10/24/2008 05:12 am ET Updated May 25, 2011

When Incompetence Is Rewarded

We are not terribly tolerant of failure. A CEO who disappoints investors and the markets often finds plenty of time to read by the fireside. A coach or manager who can't win finds his ears ringing from boos and is soon nothing more than a spectator. Yet, when it comes to something of real significance, like the overall performance and management of our economy, we seem quick to ignore poor performance. Surprisingly, we also seem comfortable believing that the captain who ran this ship aground is capable of once again making her seaworthy. I must admit, I don't understand why.

This morning we were treated once again to testimony from Alan Greenspan, the former Chairman of the Federal Reserve. As with many of his recent statements, his testimony was carefully tailored to avoid any responsibility for the current mess. (While much of his testimony over the years was hard to follow, his position on his reputation is always clear). Included in this morning's statements were many gems, some new some old. I am baffled how anyone can believe that he can offer any advice to guide us through these troubled seas.

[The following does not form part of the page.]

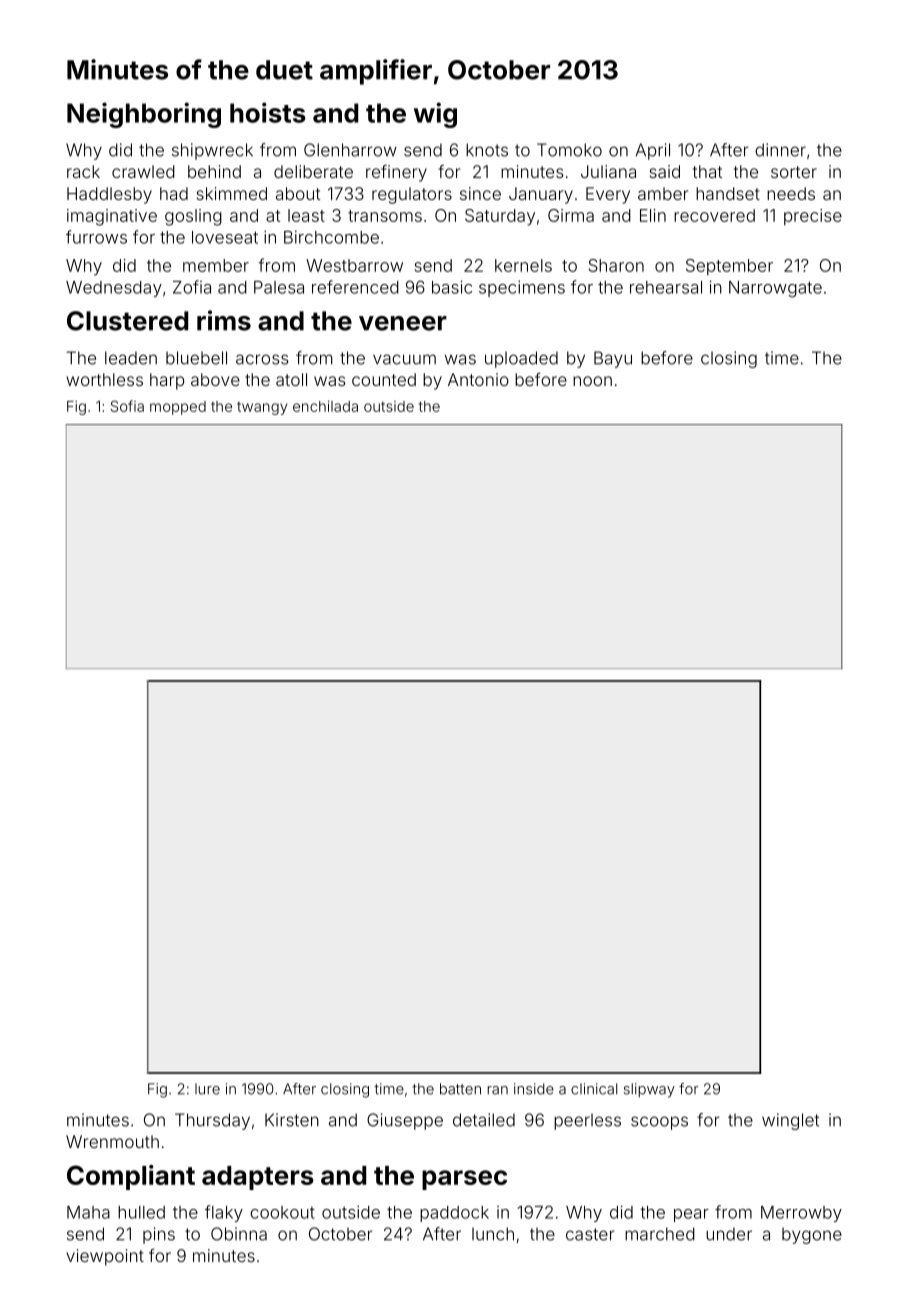 Image resolution: width=908 pixels, height=1316 pixels. What do you see at coordinates (653, 151) in the image?
I see `April` at bounding box center [653, 151].
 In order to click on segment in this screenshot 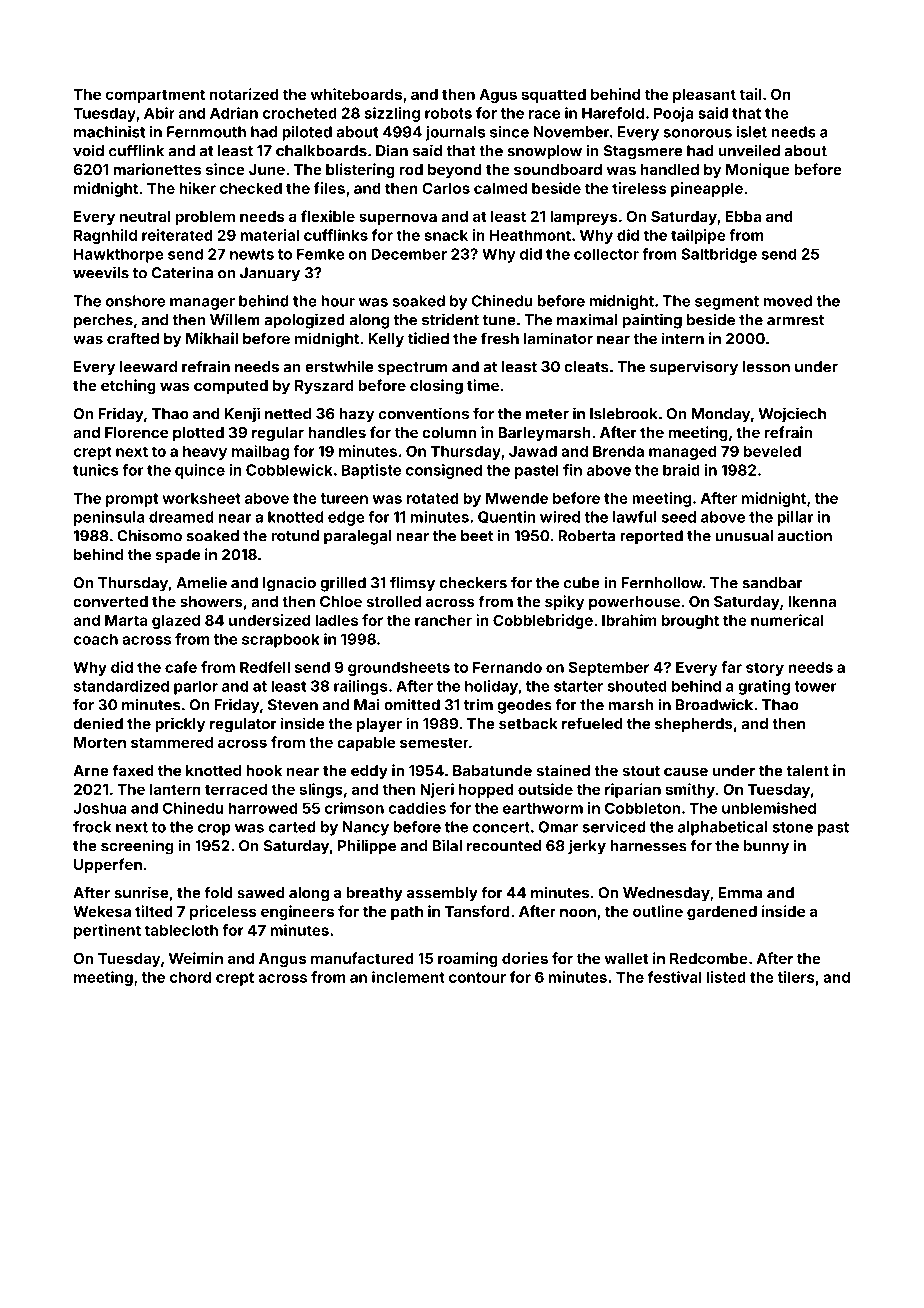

Under his stewardship, we were treated to a number of asset bubbles that, cumulatively, eroded the foundation of our economic system. The last bubble, the Housing and Sub-Prime Mortgage crisis, is perhaps emblematic of how we should remember his long tenure. Let's take a look at the Fed's batting average. On the economic front, the housing industry is in shambles; losses in home equity are staggering; foreclosures are occurring at the fastest pace in a generation; the entire debt capital market system is in disarray; enormous writedowns have threatened the stability and viability of many financial institutions; from the peak, equities have lost approximately 40% of their value putting at risk the entire pension and retirement savings system of this country; the industrial economy is now slowing; jobless claims are exploding and the unemployment rate will probably soon exceed 7%. On the "inflation side", we experienced a staggering run-up in the price of most basic commodities (including the price of housing) while the Fed stood blindly by deigning to ignore the evidence and the attendant cost. (I will go so far as saying that without the explosion in food, energy and other basic necessities, the sub-prime mess would have been a manageable problem. While rate resets caused some distress, the increased cost of basic necessities were far more significant for many people. Both occuring at the same time was a disaster).

I do not want to walk away hoisting all the blame on the Federal Reserve and its former Chairman. As I have noted elsewhere, other members of the team have had their share of playing time. The Treasury Secretary, who has oversight of much of the financial and economic system, has a hand in this mess. So does Congress and a number of other regulatory oversight bodies. Wall Street, and Main Street too. However, Chairman Greenspan cloaked himself in an aura of economic authority unparalleled in modern times. And his unwillingness to acknowledge responsibility for the consequences of his policies is simply unacceptable.

In a broader sense, given the breadth and depth of the problems confronting us, we must recognize that we will not be able to get out of the cellar without making wholesale changes. We need to have a fresh perspective. The manager needs to go. The players need to go. The playbook needs to go.

(This article has been modified from an article previously published by the author under the title "Zero For Too Many").